А ведь было время, когда мы были счастливы. Втроем. Мы были одной семьей: я, Марк и Камилла. Одной счастливой семьей… Между нами царило полное взаимопонимание и никакой ревности или соперничества между мной и Марком, ведь мы с ним знали друг друга гораздо дольше. Напротив, мы оба просто одаривали ее своей безграничной любовью (каждый по-своему, каждый по мере своих возможностей). И она была по-настоящему довольна нами обоими и, в свою очередь, была щедра на ответные, не менее пылкие чувства. Казалось, ничто не в силах омрачить нашего, столь праздного существования. Однако закату ни на секунду не стоит игнорировать факт существования рассвета. А нам не следует забывать, что беда притаилась и терпеливо выжидает своего звездного часа. И как только мы посмеем запамятовать о том, что нечто, враждебное нашей идиллии, может возникнуть однажды и одним своим появлением перечеркнуть все надежды – оно не заставит себя долго ждать. Одним словом, дальше случилось то, что случилось. Камилла объявила, что беременна… Марк был безумно счастлив такому повороту событий, ведь уже очень давно мечтал о сыне. И вот, женщина, которую он любил больше жизни, собиралась подарить ему ребенка. Что чувствовал я на тот момент? Мне казалось, как будто сценарий в одночасье переписали, и у меня отобрали одну из главных ролей и понизили до участника массовых сцен. Но я не роптал, ведь для меня было истинной наградой видеть, как расцветала тогда Камилла. Она будто с каждым днем срока постигала все новые сакральные таинства, и эти таинства помогали ей раскрываться в своей истинной, ей одной свойственной, красоте.

Ребенок появился на свет раньше времени, слабым, болезненным и совершенно неприспособленным к жизни существом. К тому же, ребенок оказался еще и девочкой. В результате, с его рождением погибли все самые сокровенные мечтания, которыми тешил себя Марк в последнее время. Посчитав, что он и без того достаточно долго терпел Камиллу с ее абсурдными причудами, Марк ушел из семьи. Марк ушел, я, в свою очередь, остался. Потому что не мог поступить так по-скотски, особенно с нею. Я остался, чтобы продолжать быть рядом, чтобы учиться любить теперь их обеих, чтобы они ни на секунду не испытали потребности в искренней заботе. Я остался, чтобы ежечасно добросовестно осуществлять обещанное в тот день самому себе.
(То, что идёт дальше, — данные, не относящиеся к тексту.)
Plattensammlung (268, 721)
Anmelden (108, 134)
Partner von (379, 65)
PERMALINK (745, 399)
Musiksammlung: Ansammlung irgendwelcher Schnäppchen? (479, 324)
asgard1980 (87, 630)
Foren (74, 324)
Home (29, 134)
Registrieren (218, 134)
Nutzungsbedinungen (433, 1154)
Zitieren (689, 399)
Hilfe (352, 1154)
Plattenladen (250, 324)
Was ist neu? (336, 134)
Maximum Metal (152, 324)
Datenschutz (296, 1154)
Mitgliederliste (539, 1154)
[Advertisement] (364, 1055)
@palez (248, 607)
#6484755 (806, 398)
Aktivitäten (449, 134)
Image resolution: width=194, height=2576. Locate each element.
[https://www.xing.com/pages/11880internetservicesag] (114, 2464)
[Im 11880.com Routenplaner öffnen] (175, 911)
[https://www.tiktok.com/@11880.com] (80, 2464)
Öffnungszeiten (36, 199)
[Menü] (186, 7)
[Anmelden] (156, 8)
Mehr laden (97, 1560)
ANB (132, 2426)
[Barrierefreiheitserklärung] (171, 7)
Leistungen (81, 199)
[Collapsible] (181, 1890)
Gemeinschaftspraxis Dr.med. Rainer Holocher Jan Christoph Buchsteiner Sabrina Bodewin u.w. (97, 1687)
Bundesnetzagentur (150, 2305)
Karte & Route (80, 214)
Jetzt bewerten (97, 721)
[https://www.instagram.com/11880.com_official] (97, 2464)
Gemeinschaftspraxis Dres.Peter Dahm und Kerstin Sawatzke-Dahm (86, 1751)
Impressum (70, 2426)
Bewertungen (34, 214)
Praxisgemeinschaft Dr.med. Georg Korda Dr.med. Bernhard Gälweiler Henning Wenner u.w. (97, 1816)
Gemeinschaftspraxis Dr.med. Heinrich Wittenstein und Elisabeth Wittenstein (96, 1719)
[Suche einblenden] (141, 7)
С того дня прошло уже почти два с половиной года. А теперь Камилла выглядит какой-то растерянной и постоянно плачет. Теперь передо мной, вдруг, стали захлопывать двери. Теперь я чувствую, будто что-то угрожающее нависло над Марлой, но мне по непонятным причинам не позволяют ее видеть. Я обязан проникнуть внутрь, мне необходимо понять, что именно с ней происходит, в противном случае, я не смогу обратить процесс.

Убедившись, что Камилле немного полегчало и пробыв с ней до тех пор, пока ее не сморил сон, я перешел к активным действиям. Ее мать ближе к ночи оставила пост, чтобы заняться кухней. Она прекрасно понимала, что ее дочери сейчас и без того проблем хватает. Дверь в детскую она предусмотрительно оставила едва приоткрытой, чтобы краем уха прислушиваться к неспокойному сну девочки. По мере того, как я приближался к узкой полоске вертикального полумрака, выглядывающего из-за двери,  меня попеременно охватывали достаточно неприятные эмоции, каждая из которых оказывалась гаже предыдущей.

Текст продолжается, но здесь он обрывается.